Shrub range expansion alters diversity and distribution of soil fungal communities across an alpine elevation gradient

• Published in: Molecular ecology Vol. 27; no. 10; pp. 2461 - 2476
• Main Authors: Collins, Courtney G., Stajich, Jason E., Weber, Sören E., Pombubpa, Nuttapon, Diez, Jeffrey M.
• Format: Journal Article
• Language: English
• Published: England Blackwell Publishing Ltd 01.05.2018
• Subjects: Abiotic factors; alpine; Alpine environments; Altitude; Artemisia - genetics; Artemisia - physiology; Artemisia tridentata; Biodiversity; California; Climate Change; Community composition; Community structure; Composition; DNA, Fungal - chemistry; Ecological monitoring; Elevation; Environmental effects; Fungi; Fungi - genetics; Genetic Variation; global change; Global climate; joint distribution model; Land use; Microbial activity; Microorganisms; Mountains; Mycobiome; Organic soils; Range extension; Relative abundance; Sequence Analysis, DNA; shrub expansion; Shrubs; soil; Soil conditions; Soil ecology; Soil Microbiology; Soil microorganisms; Soil moisture; Soil structure; Structure-function relationships; Vegetation type; California; soil; fungi; joint distribution model; global change; shrub expansion; alpine
• ISSN: 0962-1083; 1365-294X; 1365-294X
• DOI: 10.1111/mec.14694

Global climate and land use change are altering plant and soil microbial communities worldwide, particularly in arctic and alpine biomes where warming is accelerated.
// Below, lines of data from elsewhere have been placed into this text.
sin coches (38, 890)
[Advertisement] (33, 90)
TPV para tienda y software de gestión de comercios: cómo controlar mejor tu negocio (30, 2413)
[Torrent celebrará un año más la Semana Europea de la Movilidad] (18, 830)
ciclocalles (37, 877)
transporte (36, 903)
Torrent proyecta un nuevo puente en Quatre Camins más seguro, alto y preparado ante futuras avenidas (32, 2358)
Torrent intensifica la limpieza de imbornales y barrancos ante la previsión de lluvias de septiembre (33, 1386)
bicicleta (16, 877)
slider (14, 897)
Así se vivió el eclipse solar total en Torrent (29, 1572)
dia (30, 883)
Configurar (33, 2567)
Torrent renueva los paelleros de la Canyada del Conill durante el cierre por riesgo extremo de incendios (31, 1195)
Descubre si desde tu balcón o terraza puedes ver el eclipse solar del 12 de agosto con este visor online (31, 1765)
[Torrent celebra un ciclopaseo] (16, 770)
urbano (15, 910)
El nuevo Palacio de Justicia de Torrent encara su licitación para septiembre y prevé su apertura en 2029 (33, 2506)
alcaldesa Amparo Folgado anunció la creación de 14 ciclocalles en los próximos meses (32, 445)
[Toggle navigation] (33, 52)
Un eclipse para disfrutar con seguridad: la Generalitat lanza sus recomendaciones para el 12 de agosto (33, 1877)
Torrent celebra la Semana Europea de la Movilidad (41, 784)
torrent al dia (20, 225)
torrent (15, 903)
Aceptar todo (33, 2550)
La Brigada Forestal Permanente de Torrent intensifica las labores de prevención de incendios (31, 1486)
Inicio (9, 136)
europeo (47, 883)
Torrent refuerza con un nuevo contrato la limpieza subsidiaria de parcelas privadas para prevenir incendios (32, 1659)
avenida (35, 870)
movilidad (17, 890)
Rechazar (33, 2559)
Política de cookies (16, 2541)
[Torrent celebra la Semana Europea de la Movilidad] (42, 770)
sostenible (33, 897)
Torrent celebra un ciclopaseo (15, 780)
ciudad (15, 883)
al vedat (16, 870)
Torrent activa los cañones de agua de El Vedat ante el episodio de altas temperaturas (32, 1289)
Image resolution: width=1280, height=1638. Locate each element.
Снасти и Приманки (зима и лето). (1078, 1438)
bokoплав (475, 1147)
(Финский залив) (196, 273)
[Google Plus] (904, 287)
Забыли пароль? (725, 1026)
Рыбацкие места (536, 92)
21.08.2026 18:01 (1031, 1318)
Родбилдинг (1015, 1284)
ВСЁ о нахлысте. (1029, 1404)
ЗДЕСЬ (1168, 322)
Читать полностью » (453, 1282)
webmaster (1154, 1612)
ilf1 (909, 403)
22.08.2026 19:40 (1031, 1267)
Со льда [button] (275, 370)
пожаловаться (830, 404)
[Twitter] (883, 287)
The widespread expansion of woody shrubs into historically herbaceous alpine plant zones is likely to interact with climate to affect soil microbial community structure and function; however, our understanding of alpine soil ecology remains limited. This study aimed to (i) determine whether the diversity and community composition of soil fungi vary across elevation gradients and to (ii) assess the impact of woody shrub expansion on these patterns. In the White Mountains of California, sagebrush (Artemisia rothrockii) shrubs have been expanding upwards into alpine areas since 1960. In this study, we combined observational field data with a manipulative shrub removal experiment along an elevation transect of alpine shrub expansion. We utilized next‐generation sequencing of the ITS1 region for fungi and joint distribution modelling to tease apart effects of the environment and intracommunity interactions on soil fungi. We found that soil fungal diversity declines and community composition changes with increasing elevation. Both abiotic factors (primarily soil moisture and soil organic C) and woody sagebrush range expansion had significant effects on these patterns. However, fungal diversity and relative abundance had high spatial variation, overwhelming the predictive power of vegetation type, elevation and abiotic soil conditions at the landscape scale. Finally, we observed positive and negative associations among fungal taxa which may be important in structuring community responses to global change.